* Start PASSAGE GIVEN *

Or maybe you don't want a PKI at all, after all. For instance, Bob may be, from Alice point of view, "the guy who knows the secret password P". Then we are back to the historical setup which predates asymmetric cryptography. We can still do some advanced science, though. Passwords are poor keys because they tend to be guessable through what is known as a dictionary attack. If Alice and Bob just use P as encryption key, then spies may record the message, then try to decrypt them with potential passwords. In order to fix that issue, Password Authenticated Key Exchange algorithm can be used. With a PAKE protocol, Alice and Bob authenticate each other with regards to their common knowledge of P, but a sufficient amount of asymmetric cryptography was injected in the protocol to prevent spies from learning any data which they could use to test a potential password. If Charlie wants to try a potential password P', then he will have to talk to Alice (posing as a fake Bob) or to Bob (posing as a fake Alice), and he will have to do it again for each P' he wants to test. Surely, after a few such failed attempts, Alice and/or Bob will notice that something is amiss. This is how PAKE protocols allow the secure use of low-entropy secrets (i.e. passwords) without needing any kind of PKI.


Asymetric encryption is the basis for approximately all secret communication. Specifically, it's the basis for SSL/TLS, as well as a few similar-but-incompatible protocols such as SSH and a few other proprietary variants. You're definitely on a winner, but you're not done yet.

* End PASSAGE GIVEN *

**REQUIRED ACTIONS:**
a - Translate this sentence from the cryptography passage into Spanish: "Passwords are poor keys because they tend to be guessable through what is known as a dictionary attack."
b - Return the stretch of the cryptography passage starting with "Asymetric encryption is" and going on through "not done yet.", copied word for word.

* Start RECORDS PROVIDED *

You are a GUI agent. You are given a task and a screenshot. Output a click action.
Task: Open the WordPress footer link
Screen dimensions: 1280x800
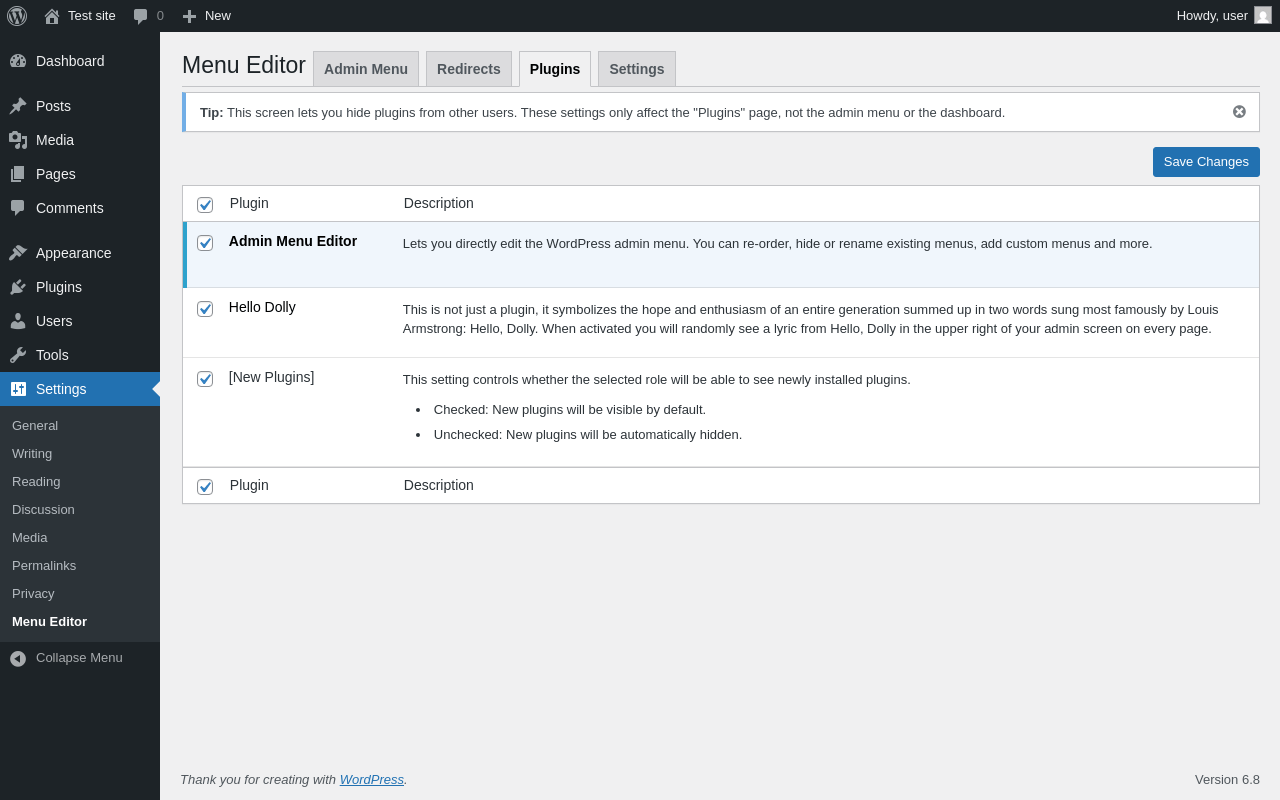click(x=371, y=780)
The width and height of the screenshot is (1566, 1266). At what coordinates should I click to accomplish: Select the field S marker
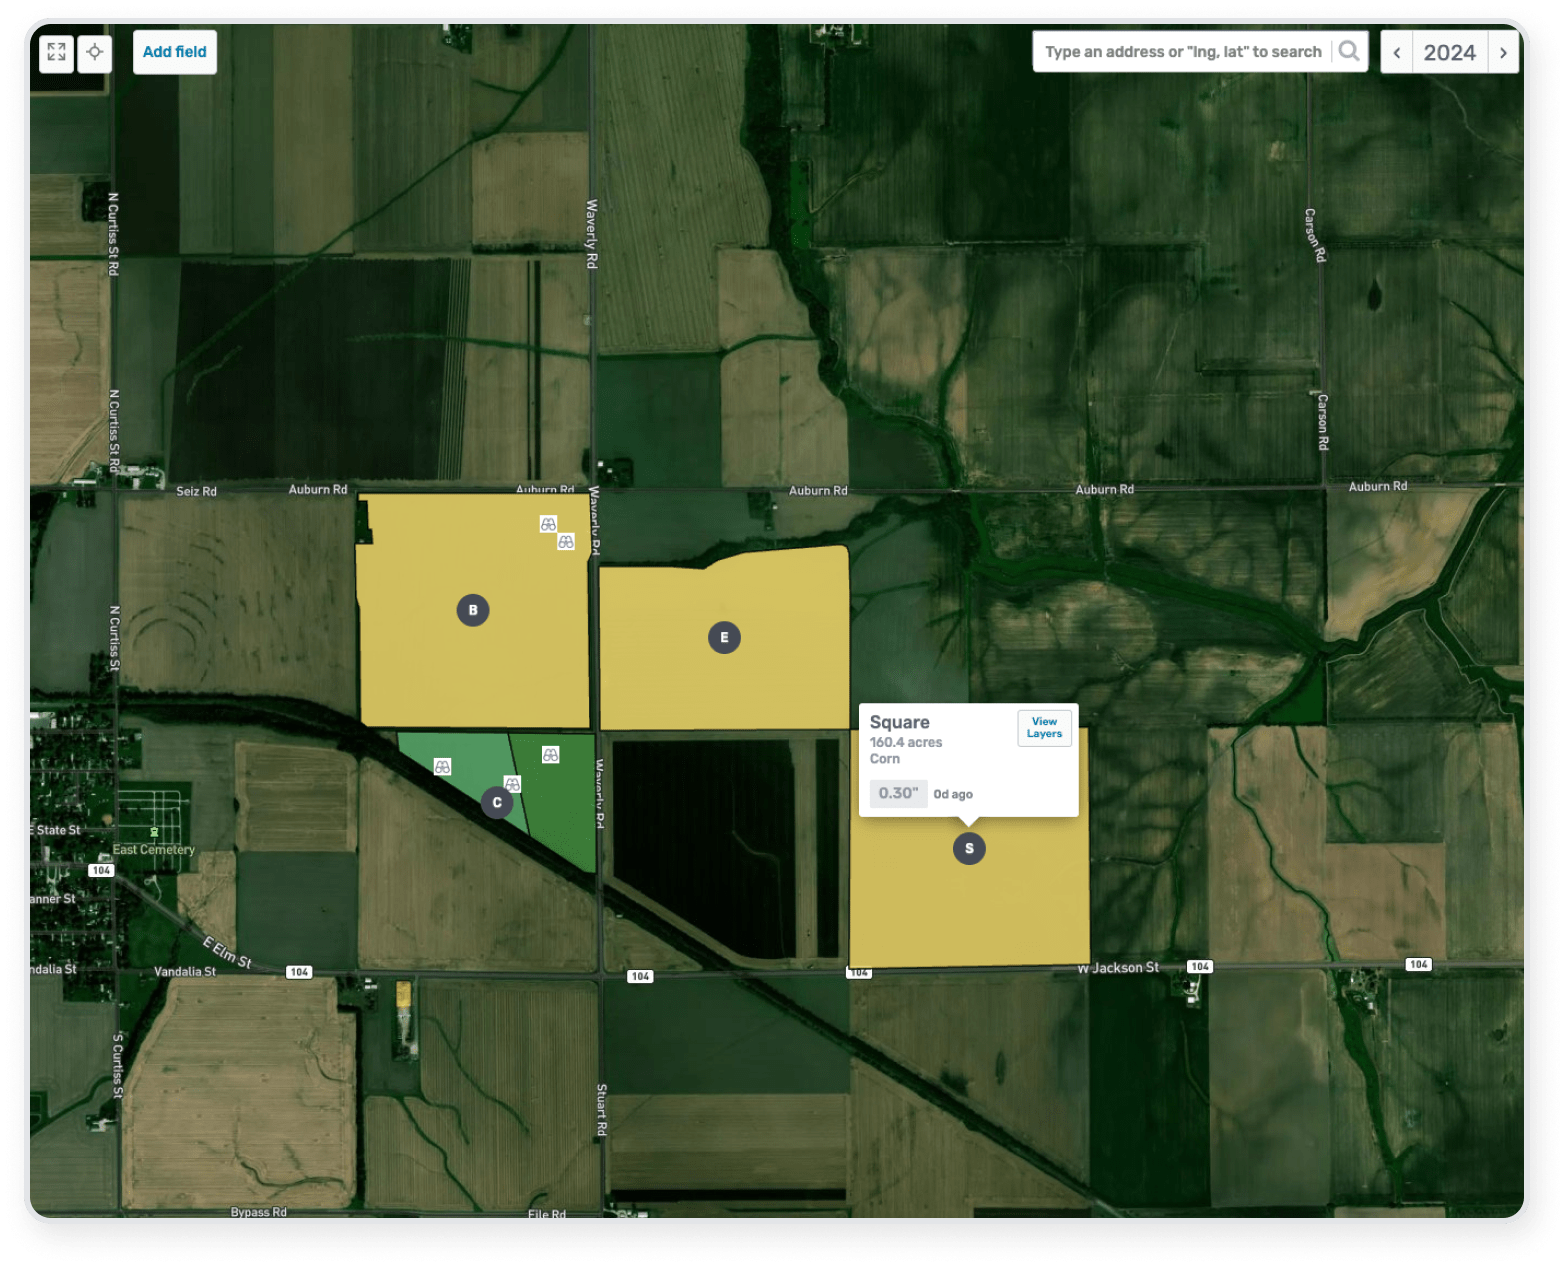pos(969,848)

* End RECORDS PROVIDED *

**ANSWERS IN ORDER:**
a - Las contraseñas son malas claves porque tienden a poder adivinarse mediante lo que se conoce como un ataque de diccionario.

b -
Asymetric encryption is the basis for approximately all secret communication. Specifically, it's the basis for SSL/TLS, as well as a few similar-but-incompatible protocols such as SSH and a few other proprietary variants. You're definitely on a winner, but you're not done yet.